Delegated Execution Sharding (DES): A hyper-parallelized zkEVM for theoretically optimal execution-layer scalability

I’ve been doing some research regarding the Lean spec, specifically the Lean-Multisig; one thing that’s obvious is that PQ is being prioritised first, but also “a minimal zkVM” is being worked on for the sake of XMSS signature aggregation, rather than going for a full-on zkEVM spec at this stage.

The multisig-snarking has some interesting effects in my opinion:

Rather than cryptographic aggregation through pairings like in BLS, Lean is actually computing all of the signatures but proving the validity of the computations as an aggregate; this provides the succinctness of a snark.

Since aggregations are aggregated recursively, signature verification is actually parallelized across the signing-commitee, which is paradigmatically different than pairing-based aggregation, which is just cryptographic verification rather than computational proving.

This of course is often brought to light in the context of SSF, which becomes feasible with regard to that kind of level of efficiency that isn’t present with BLS.

The thing I see nobody talking about is the fact that this in-effect has just parallelised the execution of the beacon-chain, and the implications of that being possible are actually spectacular; allow me try and explain my thinking:

The conceptual separation of the execution and consensus chain is in part due to the disjointed nature of the the beacon-chain computing the consensus-engine’s PoS and blob-verification, while the execution-chain’s STF computes the EVM and world-state; both are in effect separate state-machines, and the beacon machine encapsulates the ethereum virtual machine.

Parallelising the consensus-engine is a big deal because of the level of scalability it brings; in a way SSF is infinite scalability on the consensus-layer.
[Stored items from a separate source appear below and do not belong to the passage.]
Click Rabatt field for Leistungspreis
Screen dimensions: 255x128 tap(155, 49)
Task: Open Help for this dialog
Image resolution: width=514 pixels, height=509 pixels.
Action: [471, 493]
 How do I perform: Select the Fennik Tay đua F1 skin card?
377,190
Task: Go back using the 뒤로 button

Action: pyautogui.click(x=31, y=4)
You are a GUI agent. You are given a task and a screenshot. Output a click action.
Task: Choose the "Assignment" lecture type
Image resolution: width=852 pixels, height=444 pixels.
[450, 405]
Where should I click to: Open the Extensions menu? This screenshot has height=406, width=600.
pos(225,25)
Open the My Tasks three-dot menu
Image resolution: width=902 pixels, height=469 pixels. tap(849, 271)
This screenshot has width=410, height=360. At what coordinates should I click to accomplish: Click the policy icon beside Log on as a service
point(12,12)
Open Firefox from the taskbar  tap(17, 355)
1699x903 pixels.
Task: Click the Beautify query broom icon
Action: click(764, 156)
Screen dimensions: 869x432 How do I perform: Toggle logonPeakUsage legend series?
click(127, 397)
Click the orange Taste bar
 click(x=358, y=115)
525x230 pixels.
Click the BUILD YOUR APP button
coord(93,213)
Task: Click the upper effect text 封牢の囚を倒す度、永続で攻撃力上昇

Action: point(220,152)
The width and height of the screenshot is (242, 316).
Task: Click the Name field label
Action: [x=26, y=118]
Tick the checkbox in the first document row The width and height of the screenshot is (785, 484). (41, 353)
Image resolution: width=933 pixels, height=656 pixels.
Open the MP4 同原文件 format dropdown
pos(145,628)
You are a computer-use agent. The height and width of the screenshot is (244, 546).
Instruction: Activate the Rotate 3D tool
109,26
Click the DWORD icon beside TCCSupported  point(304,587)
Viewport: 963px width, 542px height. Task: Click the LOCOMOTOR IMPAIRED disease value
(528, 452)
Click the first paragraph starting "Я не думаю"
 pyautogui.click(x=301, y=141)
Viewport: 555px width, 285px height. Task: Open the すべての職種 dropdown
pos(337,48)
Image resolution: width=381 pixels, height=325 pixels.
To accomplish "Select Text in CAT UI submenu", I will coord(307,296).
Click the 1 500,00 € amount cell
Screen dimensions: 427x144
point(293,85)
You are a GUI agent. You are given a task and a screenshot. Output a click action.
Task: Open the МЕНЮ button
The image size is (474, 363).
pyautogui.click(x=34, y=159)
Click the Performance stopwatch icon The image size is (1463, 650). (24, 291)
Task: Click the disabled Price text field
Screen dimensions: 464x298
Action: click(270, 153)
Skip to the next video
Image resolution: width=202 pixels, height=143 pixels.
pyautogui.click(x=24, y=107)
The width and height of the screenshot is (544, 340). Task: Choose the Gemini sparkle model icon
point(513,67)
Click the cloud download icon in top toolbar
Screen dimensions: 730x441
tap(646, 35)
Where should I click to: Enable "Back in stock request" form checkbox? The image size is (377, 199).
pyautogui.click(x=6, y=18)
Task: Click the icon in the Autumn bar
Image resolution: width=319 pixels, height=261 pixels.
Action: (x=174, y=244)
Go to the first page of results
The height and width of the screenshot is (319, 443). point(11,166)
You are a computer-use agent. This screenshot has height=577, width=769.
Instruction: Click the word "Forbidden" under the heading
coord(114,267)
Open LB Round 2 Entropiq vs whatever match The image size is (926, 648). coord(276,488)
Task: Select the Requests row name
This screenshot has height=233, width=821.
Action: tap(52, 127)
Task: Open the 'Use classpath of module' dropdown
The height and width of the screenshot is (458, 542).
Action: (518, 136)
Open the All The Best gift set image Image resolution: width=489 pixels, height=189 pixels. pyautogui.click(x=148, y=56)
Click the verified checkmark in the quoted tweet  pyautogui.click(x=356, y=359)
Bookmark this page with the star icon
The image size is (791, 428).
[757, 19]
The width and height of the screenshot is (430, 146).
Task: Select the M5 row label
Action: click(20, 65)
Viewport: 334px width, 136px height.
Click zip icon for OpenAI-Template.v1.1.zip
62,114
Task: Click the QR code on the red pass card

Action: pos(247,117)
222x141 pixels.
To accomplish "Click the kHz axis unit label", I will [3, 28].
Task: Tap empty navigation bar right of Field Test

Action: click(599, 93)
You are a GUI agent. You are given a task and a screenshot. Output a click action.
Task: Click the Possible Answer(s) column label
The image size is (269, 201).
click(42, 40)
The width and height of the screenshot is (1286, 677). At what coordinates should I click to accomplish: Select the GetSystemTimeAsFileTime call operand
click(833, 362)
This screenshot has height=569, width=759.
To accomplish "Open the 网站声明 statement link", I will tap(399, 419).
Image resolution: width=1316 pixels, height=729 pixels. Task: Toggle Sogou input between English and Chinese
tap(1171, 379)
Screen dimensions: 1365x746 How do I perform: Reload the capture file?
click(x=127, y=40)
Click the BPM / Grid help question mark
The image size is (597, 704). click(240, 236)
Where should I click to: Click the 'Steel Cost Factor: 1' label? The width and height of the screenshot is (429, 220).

Now ask yourself the question, if theoretically optimal scalability through recursive aggregation of computational proofs could be implemented on the execution-layer, what would that look like? Theoretically a network that totally leverages all available computational resources.

One reason why this kind of parallelisation is possible on the beacon-chain is that validator signatures hold no context: the validity/existence of a signature remains independent of the validity/existence of all other signatures, so they can be infinitely parallelised as they never collide and can thus be computed across disjointed processors. Perfect parallelisation in the execution-layer’s STF is challenging in contrast, as the world-state is a kind of context that could end up colliding across different computations, but how far can we get?

The existence of BALs proves that parallelisation of the EVM is beneficial, but what’s the limit to the number of state-changes that can be parallelised? Well no matter how well you parallelise disjoint transactions you reach the point where the CPU runs out of threads; what if then the disjointed execution moves to other nodes? Here’s how it could work in practice:

Every slot an inclusion-list is established, perhaps similar to EIP-7805; the IL defines metadata denoting an ‘execution-column’ that select txs fall into; these columns all contain txs that are disjoint in their side-effects, and thus can execute in parallel to other column’s txs. Think about it like partitioning txs into equivalence classes based on a side-effect equivalence-relation. Then APS-style delegation can be used to select ‘execution-committees’ to execute certain columns of txs in the IL. Similar to the current Lean-Multisig, these computations are snarkified, and these snarks are aggregated by a committee-leader (or any member) and sent to the proposer of the block, who recursively aggregates the commitees’ snarks into a further snark that proves valid execution across the entire block.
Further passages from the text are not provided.